What needs to be done >> Please read the records below and return each line holding the string "will".
━━━ Dataset records
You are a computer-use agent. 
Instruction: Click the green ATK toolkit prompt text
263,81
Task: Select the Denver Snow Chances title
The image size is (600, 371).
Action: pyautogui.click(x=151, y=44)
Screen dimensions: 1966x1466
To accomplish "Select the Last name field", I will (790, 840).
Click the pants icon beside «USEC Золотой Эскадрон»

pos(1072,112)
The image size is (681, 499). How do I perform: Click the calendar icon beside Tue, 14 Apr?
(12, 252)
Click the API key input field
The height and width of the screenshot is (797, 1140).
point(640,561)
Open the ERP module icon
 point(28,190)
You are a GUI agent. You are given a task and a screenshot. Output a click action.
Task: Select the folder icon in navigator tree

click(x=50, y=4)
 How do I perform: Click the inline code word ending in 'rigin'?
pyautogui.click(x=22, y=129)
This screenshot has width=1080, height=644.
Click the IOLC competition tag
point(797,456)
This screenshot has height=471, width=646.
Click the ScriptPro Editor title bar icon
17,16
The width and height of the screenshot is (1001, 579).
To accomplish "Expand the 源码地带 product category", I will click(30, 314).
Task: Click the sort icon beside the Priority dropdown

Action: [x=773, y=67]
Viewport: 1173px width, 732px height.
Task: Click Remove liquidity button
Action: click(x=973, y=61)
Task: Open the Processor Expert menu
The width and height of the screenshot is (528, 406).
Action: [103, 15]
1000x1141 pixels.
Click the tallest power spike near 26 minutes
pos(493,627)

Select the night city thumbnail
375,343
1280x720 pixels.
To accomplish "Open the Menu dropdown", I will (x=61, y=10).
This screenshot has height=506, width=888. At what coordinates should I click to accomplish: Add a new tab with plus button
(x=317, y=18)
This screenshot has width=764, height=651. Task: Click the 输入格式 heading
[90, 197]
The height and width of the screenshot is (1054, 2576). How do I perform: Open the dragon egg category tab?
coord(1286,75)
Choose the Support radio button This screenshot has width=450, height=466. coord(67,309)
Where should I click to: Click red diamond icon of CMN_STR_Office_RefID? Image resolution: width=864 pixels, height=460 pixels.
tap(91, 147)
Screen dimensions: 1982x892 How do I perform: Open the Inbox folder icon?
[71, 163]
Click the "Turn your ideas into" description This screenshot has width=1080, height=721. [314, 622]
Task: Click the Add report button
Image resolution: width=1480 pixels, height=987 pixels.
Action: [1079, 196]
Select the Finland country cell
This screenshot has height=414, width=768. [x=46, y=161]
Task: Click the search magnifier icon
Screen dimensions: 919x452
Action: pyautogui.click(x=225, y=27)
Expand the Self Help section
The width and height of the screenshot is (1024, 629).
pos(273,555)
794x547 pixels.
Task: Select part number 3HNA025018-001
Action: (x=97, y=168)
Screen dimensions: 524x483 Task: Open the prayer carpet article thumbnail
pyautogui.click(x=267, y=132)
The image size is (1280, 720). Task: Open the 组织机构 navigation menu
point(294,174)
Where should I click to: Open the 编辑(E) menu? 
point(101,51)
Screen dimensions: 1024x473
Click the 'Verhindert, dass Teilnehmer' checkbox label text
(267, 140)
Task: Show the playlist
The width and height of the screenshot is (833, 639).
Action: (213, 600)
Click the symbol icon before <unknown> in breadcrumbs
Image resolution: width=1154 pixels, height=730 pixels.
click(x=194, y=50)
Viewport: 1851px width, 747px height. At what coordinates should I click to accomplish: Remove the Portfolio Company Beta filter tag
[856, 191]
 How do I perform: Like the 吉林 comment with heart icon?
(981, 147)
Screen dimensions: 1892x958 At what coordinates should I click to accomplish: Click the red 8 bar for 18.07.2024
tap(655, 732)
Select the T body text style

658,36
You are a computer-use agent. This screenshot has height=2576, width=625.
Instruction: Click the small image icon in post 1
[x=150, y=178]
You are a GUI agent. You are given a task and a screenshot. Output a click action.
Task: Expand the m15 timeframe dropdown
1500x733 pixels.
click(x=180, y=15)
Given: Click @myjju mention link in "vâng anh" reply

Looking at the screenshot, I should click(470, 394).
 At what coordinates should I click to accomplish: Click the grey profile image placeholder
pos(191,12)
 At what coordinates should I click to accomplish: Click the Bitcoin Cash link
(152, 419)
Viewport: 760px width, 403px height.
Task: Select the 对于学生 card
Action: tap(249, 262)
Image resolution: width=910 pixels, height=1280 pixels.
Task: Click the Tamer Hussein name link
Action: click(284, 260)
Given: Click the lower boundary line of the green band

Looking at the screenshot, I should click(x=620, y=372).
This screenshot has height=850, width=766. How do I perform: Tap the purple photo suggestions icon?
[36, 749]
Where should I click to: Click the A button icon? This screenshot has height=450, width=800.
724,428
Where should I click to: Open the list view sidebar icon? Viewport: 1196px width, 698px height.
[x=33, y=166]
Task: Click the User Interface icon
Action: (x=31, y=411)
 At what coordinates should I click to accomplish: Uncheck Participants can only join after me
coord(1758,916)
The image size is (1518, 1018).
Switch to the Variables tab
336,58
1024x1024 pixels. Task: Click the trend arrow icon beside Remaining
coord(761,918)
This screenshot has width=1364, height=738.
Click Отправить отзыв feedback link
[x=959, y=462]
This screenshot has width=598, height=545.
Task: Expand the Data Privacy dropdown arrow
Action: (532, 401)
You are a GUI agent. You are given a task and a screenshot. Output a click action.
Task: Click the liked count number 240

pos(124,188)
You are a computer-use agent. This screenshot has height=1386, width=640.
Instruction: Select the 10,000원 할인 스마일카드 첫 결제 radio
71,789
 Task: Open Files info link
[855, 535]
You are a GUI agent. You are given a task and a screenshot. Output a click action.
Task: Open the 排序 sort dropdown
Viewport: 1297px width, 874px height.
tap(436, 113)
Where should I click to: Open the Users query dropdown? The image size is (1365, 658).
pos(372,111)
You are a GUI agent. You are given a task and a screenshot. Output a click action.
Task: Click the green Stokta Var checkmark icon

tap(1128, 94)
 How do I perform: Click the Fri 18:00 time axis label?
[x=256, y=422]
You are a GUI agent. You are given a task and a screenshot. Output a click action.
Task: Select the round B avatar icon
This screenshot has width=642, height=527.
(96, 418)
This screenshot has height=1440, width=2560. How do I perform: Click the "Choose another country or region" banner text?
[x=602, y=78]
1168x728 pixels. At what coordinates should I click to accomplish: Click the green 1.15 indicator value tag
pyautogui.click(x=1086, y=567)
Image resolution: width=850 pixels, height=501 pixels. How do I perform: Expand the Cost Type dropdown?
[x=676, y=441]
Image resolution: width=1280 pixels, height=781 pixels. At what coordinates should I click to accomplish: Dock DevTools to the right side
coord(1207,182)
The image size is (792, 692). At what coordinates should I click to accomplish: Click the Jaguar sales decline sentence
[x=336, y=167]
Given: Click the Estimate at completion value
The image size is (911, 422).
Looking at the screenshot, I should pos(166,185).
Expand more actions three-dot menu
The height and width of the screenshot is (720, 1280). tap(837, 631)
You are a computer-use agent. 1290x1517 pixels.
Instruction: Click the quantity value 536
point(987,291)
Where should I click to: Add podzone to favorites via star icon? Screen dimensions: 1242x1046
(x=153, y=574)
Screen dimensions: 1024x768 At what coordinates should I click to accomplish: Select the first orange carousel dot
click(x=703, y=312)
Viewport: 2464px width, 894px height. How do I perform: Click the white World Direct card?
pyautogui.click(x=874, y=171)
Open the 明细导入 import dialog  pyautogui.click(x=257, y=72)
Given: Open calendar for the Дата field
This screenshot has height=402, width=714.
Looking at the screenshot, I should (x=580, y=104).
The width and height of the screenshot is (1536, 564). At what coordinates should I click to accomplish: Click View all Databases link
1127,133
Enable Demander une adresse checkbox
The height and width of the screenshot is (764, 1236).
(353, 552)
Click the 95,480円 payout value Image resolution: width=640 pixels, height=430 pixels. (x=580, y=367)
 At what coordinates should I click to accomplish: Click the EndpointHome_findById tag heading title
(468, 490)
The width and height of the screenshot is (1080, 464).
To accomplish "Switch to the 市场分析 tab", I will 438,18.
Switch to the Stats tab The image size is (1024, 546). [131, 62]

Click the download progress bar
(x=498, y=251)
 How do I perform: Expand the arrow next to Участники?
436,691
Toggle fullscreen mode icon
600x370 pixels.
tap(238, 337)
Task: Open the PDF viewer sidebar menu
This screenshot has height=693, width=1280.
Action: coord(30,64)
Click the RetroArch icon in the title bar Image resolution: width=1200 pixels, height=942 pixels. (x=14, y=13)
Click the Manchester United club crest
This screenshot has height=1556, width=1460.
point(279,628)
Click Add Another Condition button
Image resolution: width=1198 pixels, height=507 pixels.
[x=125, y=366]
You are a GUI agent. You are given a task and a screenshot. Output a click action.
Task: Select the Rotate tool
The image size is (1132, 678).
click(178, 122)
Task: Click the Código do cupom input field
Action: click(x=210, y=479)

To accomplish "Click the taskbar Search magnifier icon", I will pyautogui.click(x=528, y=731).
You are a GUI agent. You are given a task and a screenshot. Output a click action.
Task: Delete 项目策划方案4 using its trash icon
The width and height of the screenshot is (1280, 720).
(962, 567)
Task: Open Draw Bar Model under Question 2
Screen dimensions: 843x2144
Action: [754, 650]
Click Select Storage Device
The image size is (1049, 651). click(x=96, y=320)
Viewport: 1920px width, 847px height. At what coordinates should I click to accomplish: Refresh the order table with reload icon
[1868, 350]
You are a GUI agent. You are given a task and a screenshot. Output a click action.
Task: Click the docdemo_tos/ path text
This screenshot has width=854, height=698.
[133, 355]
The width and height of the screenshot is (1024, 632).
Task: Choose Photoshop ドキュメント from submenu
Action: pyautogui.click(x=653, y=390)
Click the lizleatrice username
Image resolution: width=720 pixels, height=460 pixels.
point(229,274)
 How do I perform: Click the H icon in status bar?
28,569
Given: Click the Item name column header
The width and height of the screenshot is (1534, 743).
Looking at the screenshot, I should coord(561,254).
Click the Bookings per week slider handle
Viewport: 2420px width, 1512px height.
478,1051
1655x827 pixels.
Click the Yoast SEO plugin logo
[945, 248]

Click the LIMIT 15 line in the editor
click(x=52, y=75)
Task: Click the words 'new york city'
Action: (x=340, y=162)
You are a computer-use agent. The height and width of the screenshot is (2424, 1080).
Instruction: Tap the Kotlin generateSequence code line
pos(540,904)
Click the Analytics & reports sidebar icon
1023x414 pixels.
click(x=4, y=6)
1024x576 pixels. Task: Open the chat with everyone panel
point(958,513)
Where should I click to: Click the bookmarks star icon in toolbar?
━━━━━━
Expected answer >>
To accomplish "Select the Last name field", I will (790, 840).
To accomplish "Expand the 源码地带 product category", I will click(30, 314).
To accomplish "Open the Menu dropdown", I will (x=61, y=10).
To accomplish "Switch to the 市场分析 tab", I will 438,18.
To accomplish "Click the taskbar Search magnifier icon", I will pyautogui.click(x=528, y=731).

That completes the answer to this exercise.